PAGE:
# Virtual MOD Wheel Suggestions



## Jeremy Spencer (Jun 1, 2018)

So...I'm totally digging my Native Instruments S88 controller. However, I am not feeling the love with the goofy Pitch/MOD wheel strips. Not only are they too far over, but I am accidentally activating the pitch strip when using the MOD strip because of the way they are placed. I'm really glad the second generation controllers have the wheels, but so far nothing for the S88. My Nektar LX88+ has great wheels, and they're located in an ideal position.

I have an iPhone and iPad, so I'm going to download an appropriate app for controlling CC1, and place in an ideal position on top of the S88. Anyone else use this method? Any advice on which app to choose would be greatly appreciated.

There's a few apps on iTunes that look pretty decent (and inexpensive), but maybe I'll try out Touch OSC or Lemur. Open to any suggestions!

Thanks


----------



## bigrichpea (Jun 1, 2018)

Weeel! (was that enough e-s?) by Klevgrand is excellent and really easy to use: https://klevgrand.se/products/weeel/

I use it on my iPhone when I need pitch bend but it's also programmable for other CCs.


----------



## robgb (Jun 1, 2018)

I use TouchOSC now for everything. I use an X/Y pad on my Nexus tablet to control CC1 - mod wheel, and CC20 - Vibrato. Works like a dream.


----------



## Jeremy Spencer (Jun 1, 2018)

robgb said:


> I use TouchOSC now for everything. I use an X/Y pad on my Nexus tablet to control CC1 - mod wheel, and CC20 - Vibrato. Works like a dream.



Thanks! For the price, I downloaded it anyways....didn't realize it was that inexpensive. This should do the trick!


----------



## WindcryMusic (Jun 1, 2018)

TouchOSC is a steal at the price, to be sure, and a great way to get started on this kind of thing, especially if you aren’t interested in becoming a programmer.

One of the things I like about Lemur is the ability to tailor the physics of the virtual wheel(s) in various aspects. I have a little iPhone Lemur controller that I use with my mobile setup, with the physics of the pitch vs. mod wheel set up in very different ways, ways that feel as distinct and natural to me as I expect I can achieve on a touch screen. I don’t recall if TouchOSC has that level of control, but I don’t think it did. (I do own both, but haven’t used TouchOSC in years.)

WRITTEN INSTRUCTION 1: From the entries below, collect every line that contains the string "point", matching case exactly.
WRITTEN INSTRUCTION 2: Write the next part of the forum thread on virtual mod wheel apps, starting after its last post.

DATA LISTING:

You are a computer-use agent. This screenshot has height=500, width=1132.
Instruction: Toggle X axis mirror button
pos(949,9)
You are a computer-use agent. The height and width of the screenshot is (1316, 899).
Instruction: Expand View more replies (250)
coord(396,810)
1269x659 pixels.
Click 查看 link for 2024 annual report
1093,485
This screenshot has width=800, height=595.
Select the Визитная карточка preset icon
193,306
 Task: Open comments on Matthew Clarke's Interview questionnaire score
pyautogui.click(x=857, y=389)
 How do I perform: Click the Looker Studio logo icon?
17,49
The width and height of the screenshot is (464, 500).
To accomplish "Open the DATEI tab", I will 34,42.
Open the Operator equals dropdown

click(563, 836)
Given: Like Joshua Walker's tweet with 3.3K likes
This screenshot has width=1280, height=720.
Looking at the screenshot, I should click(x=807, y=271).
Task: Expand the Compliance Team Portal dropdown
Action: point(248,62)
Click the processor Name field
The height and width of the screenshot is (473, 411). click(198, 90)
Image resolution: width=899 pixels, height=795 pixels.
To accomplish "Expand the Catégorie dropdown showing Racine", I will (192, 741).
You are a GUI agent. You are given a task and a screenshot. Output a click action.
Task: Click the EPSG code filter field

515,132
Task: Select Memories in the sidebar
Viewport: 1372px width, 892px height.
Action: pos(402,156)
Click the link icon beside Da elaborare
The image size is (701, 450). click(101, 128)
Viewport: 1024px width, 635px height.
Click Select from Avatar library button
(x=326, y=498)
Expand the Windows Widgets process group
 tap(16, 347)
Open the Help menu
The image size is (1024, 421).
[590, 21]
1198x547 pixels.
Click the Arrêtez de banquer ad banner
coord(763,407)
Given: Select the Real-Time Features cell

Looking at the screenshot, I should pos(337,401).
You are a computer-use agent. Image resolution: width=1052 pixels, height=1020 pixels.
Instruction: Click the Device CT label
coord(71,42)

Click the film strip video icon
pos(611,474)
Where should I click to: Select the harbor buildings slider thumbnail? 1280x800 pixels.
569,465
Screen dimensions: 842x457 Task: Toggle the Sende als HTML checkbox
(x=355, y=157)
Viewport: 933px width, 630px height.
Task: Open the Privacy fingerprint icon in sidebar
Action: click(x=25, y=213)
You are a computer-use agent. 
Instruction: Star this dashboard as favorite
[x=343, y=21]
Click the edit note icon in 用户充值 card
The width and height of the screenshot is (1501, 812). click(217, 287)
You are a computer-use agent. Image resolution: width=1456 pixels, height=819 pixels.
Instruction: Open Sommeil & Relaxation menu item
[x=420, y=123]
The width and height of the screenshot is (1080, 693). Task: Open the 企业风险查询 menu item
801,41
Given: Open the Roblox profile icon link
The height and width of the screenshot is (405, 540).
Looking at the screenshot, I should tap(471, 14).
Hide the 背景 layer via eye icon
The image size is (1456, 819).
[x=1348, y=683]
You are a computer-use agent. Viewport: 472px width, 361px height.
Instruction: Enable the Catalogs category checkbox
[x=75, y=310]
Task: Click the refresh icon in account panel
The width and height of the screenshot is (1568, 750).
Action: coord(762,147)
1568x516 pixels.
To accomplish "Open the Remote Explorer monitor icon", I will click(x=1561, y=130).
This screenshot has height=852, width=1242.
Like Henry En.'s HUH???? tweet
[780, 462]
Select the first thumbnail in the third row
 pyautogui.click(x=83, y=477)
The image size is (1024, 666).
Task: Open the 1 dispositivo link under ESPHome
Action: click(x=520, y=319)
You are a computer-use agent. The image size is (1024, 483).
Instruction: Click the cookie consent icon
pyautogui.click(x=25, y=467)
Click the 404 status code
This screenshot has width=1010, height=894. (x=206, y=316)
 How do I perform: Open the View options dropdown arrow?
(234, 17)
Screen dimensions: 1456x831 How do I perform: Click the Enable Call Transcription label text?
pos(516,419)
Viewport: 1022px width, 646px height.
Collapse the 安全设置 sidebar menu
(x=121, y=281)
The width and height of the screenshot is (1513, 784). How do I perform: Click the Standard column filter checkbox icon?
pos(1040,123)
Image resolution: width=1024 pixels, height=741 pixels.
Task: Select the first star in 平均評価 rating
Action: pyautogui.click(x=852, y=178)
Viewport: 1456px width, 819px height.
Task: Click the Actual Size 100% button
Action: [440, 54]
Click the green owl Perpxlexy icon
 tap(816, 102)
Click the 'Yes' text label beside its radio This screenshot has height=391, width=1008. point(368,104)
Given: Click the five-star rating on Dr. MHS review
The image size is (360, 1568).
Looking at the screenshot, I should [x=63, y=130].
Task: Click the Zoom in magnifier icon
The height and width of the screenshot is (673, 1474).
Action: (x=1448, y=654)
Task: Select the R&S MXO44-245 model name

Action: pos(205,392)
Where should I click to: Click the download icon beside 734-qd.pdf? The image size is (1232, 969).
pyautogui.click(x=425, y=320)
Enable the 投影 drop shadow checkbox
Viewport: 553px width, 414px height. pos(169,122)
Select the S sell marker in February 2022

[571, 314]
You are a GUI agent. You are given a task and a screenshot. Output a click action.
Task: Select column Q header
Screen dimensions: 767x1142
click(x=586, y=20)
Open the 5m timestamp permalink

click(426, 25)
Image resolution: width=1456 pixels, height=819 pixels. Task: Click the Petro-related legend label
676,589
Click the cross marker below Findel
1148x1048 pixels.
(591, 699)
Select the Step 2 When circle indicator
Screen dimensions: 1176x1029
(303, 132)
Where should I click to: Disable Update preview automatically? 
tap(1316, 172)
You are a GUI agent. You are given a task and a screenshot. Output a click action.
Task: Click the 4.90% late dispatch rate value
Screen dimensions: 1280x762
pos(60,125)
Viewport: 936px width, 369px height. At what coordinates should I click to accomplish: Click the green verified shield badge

TASK RESULT 1:
Action: point(248,62)
Click the 'Yes' text label beside its radio This screenshot has height=391, width=1008. point(368,104)

TASK RESULT 2:
----------



## robgb (Jun 1, 2018)

I now use TouchOSC with Osculator, which gives you a lot more control and makes set up easier.

https://osculator.net


----------



## Jeremy Spencer (Jun 4, 2018)

TouchOSC is great! I`m actually surprised at how inexpensive this thing is ($6.99). I was able to quickly make a big CC1 slider for my iPhone, which sits perfectly on my controller as the new MOD wheel. The program looks pretty deep, I`ll definitely be programming some cool templates once I have some time. Thank guys!


----------



## Mattias (Oct 14, 2019)

Wolfie2112 said:


> TouchOSC is great! I`m actually surprised at how inexpensive this thing is ($6.99). I was able to quickly make a big CC1 slider for my iPhone, which sits perfectly on my controller as the new MOD wheel. The program looks pretty deep, I`ll definitely be programming some cool templates once I have some time. Thank guys!



That sounds very easy! I havn't heard about TuschOSC. Can I just download it and easily make it work as a mod wheel in Kontakt or Logic?


----------



## Jeremy Spencer (Oct 15, 2019)

Mattias said:


> That sounds very easy! I havn't heard about TuschOSC. Can I just download it and easily make it work as a mod wheel in Kontakt or Logic?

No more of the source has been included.